WHAT THE TASK REQUIRES: Copy out, word for word, the lines of the material that begin with the line containing "You are a GUI" and continue through the line containing "The height and width of the screenshot is (831, 1242).", including both of those lines.

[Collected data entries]
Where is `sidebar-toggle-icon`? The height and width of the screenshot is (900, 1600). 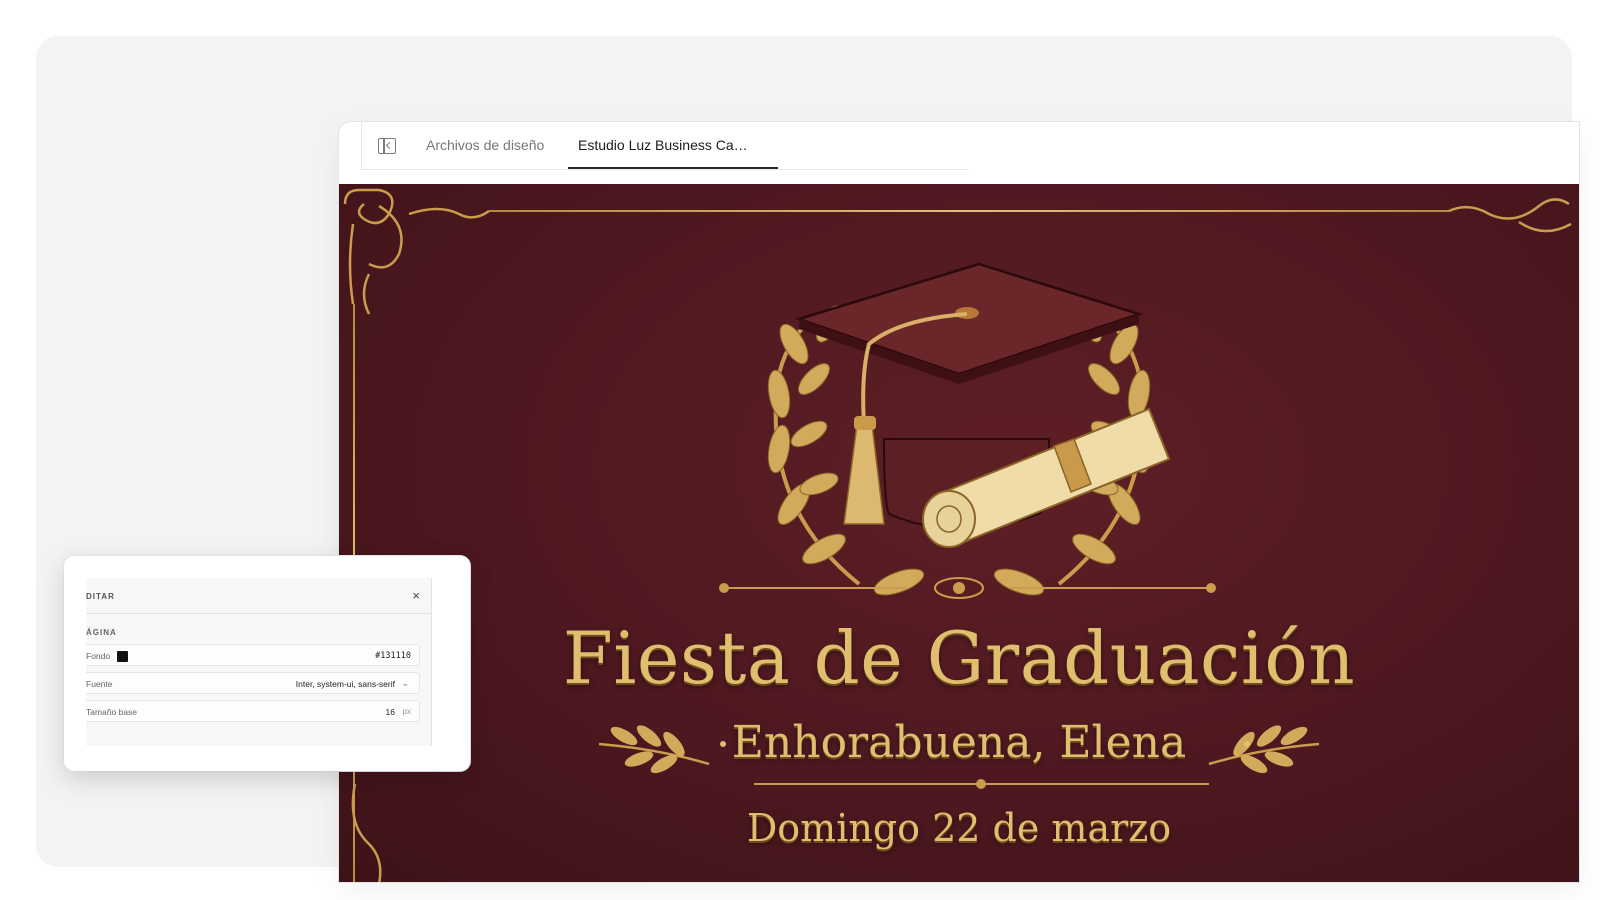 sidebar-toggle-icon is located at coordinates (387, 146).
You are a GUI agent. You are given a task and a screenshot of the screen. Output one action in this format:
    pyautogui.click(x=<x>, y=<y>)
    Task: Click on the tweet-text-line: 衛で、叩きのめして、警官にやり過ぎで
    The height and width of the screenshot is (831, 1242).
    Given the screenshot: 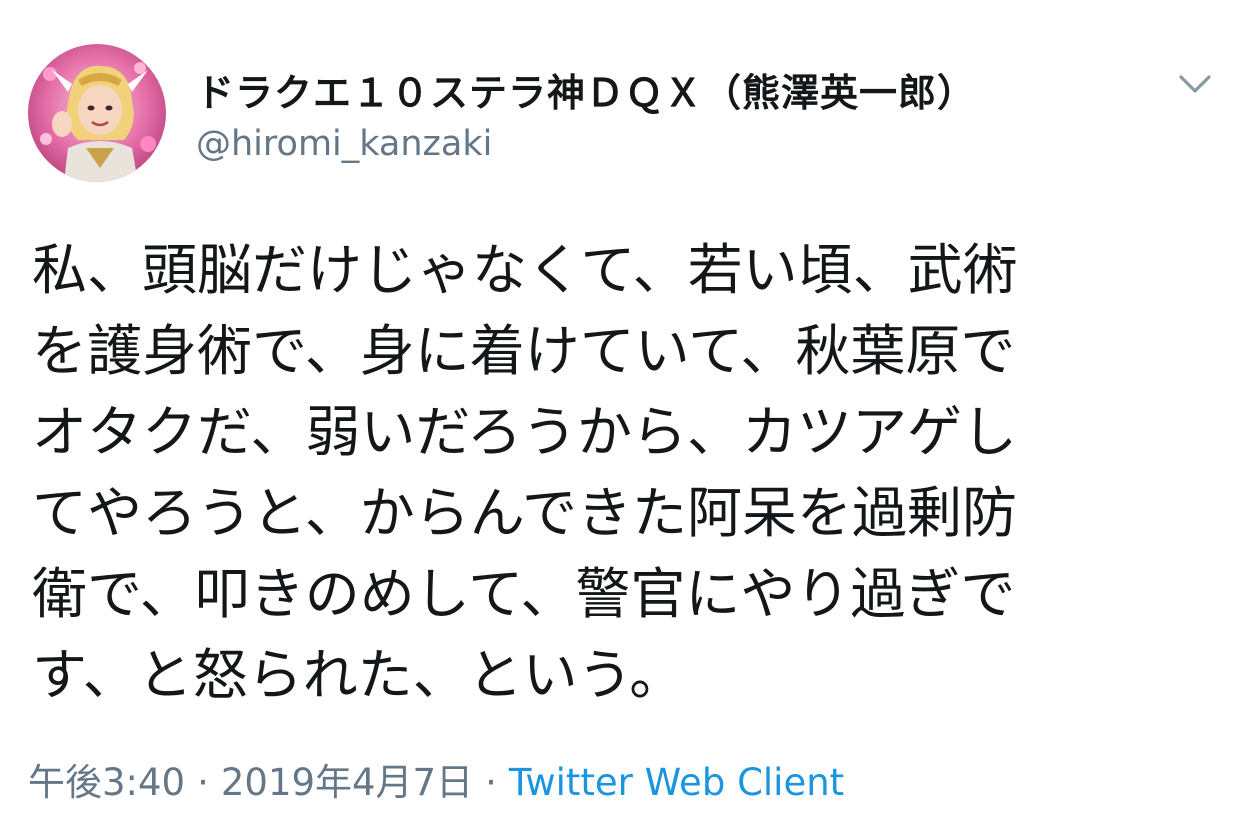 What is the action you would take?
    pyautogui.click(x=524, y=594)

SOLUTION TO THIS TASK:
You are a GUI agent. You are given a task and a screenshot of the screen. Output one action in this format:
    pyautogui.click(x=<x>, y=<y>)
    Task: Click on the tweet-text-line: 衛で、叩きのめして、警官にやり過ぎで
    The height and width of the screenshot is (831, 1242).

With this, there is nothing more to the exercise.